[Start of Attachment]

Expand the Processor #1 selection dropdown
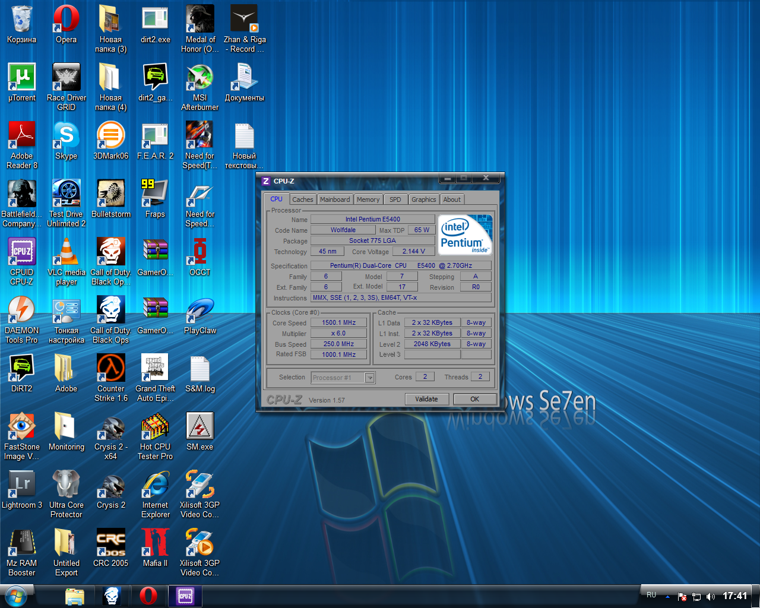point(370,378)
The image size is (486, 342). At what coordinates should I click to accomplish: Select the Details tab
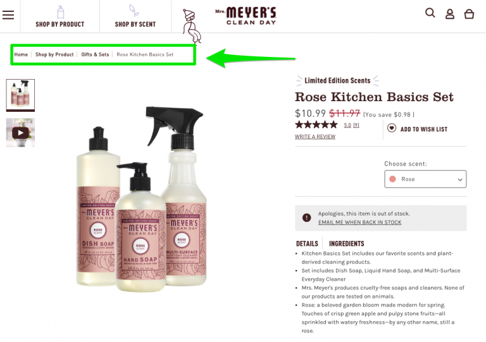coord(307,243)
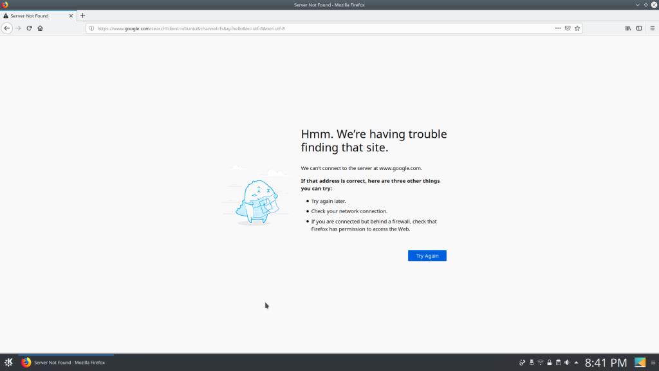Open page actions three-dot menu
This screenshot has width=659, height=371.
558,28
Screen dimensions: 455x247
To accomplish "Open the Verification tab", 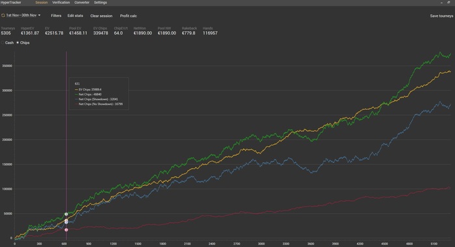I will coord(61,3).
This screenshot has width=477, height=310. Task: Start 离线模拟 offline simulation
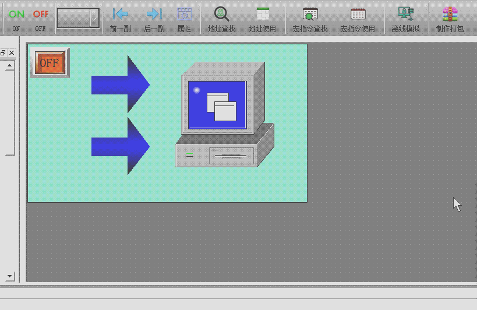(x=405, y=18)
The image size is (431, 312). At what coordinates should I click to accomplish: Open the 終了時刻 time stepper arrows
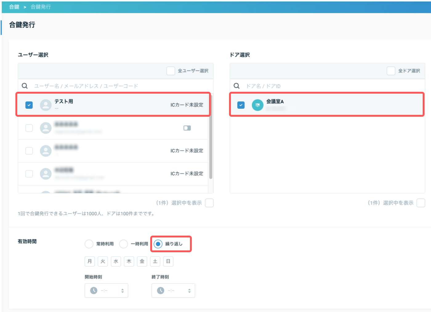pyautogui.click(x=189, y=291)
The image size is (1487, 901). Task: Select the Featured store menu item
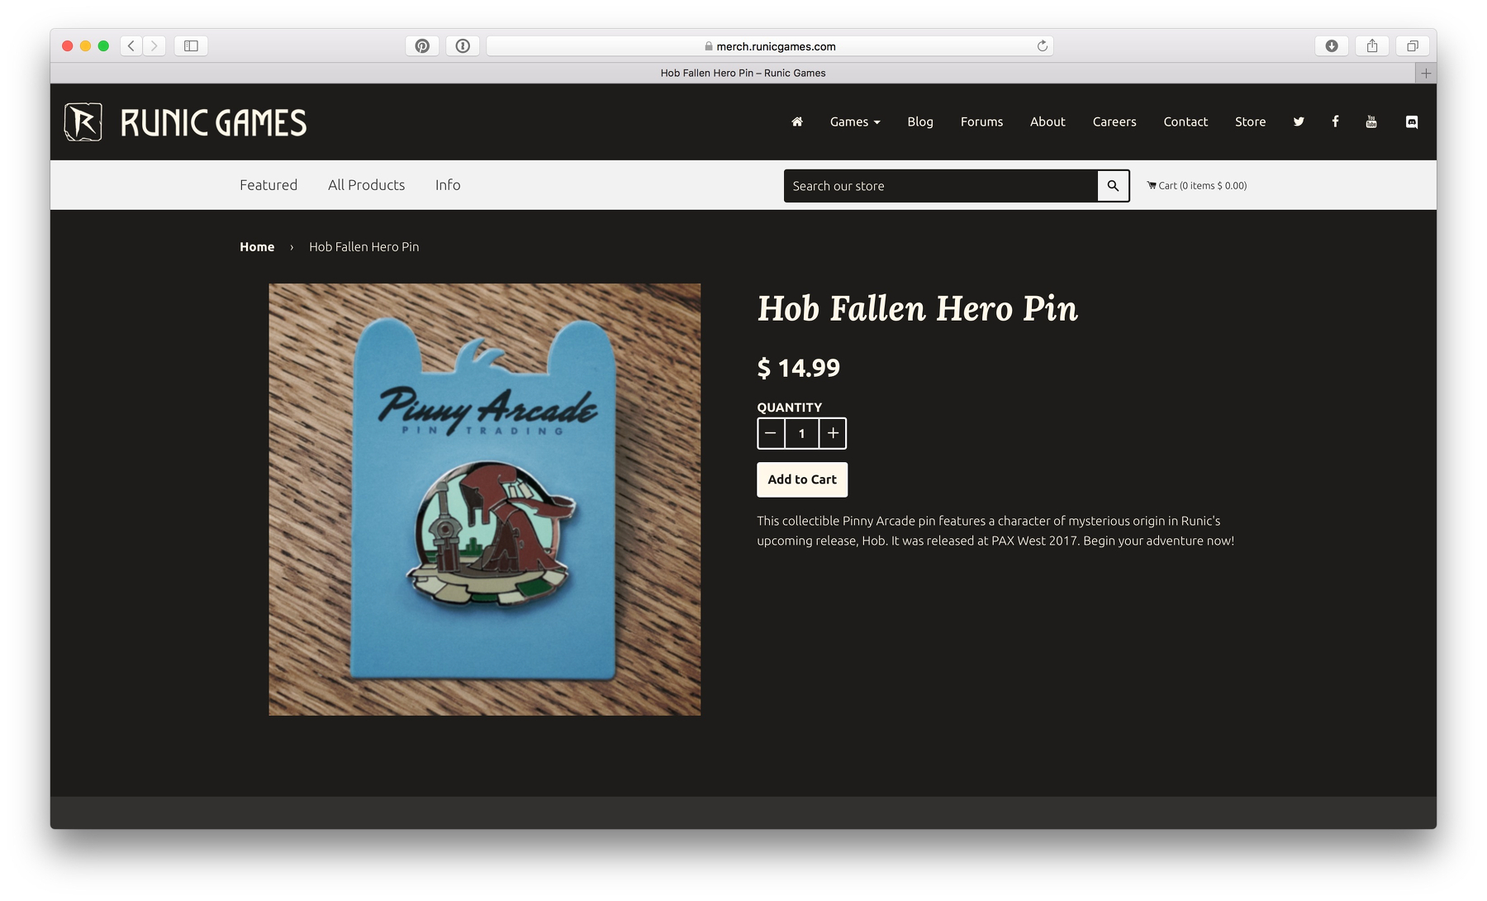pyautogui.click(x=268, y=185)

[End of Attachment]

Both the line above containing "The image size is (486, 342)." and the line containing "Screen dimensions: 455x247" belong in the copy, along with every line between them; print these exactly and omit the pictures.

**Finished exercise**:
The image size is (486, 342). At what coordinates should I click to accomplish: Select the Details tab
coord(307,243)
Open page actions three-dot menu
This screenshot has width=659, height=371.
558,28
Screen dimensions: 455x247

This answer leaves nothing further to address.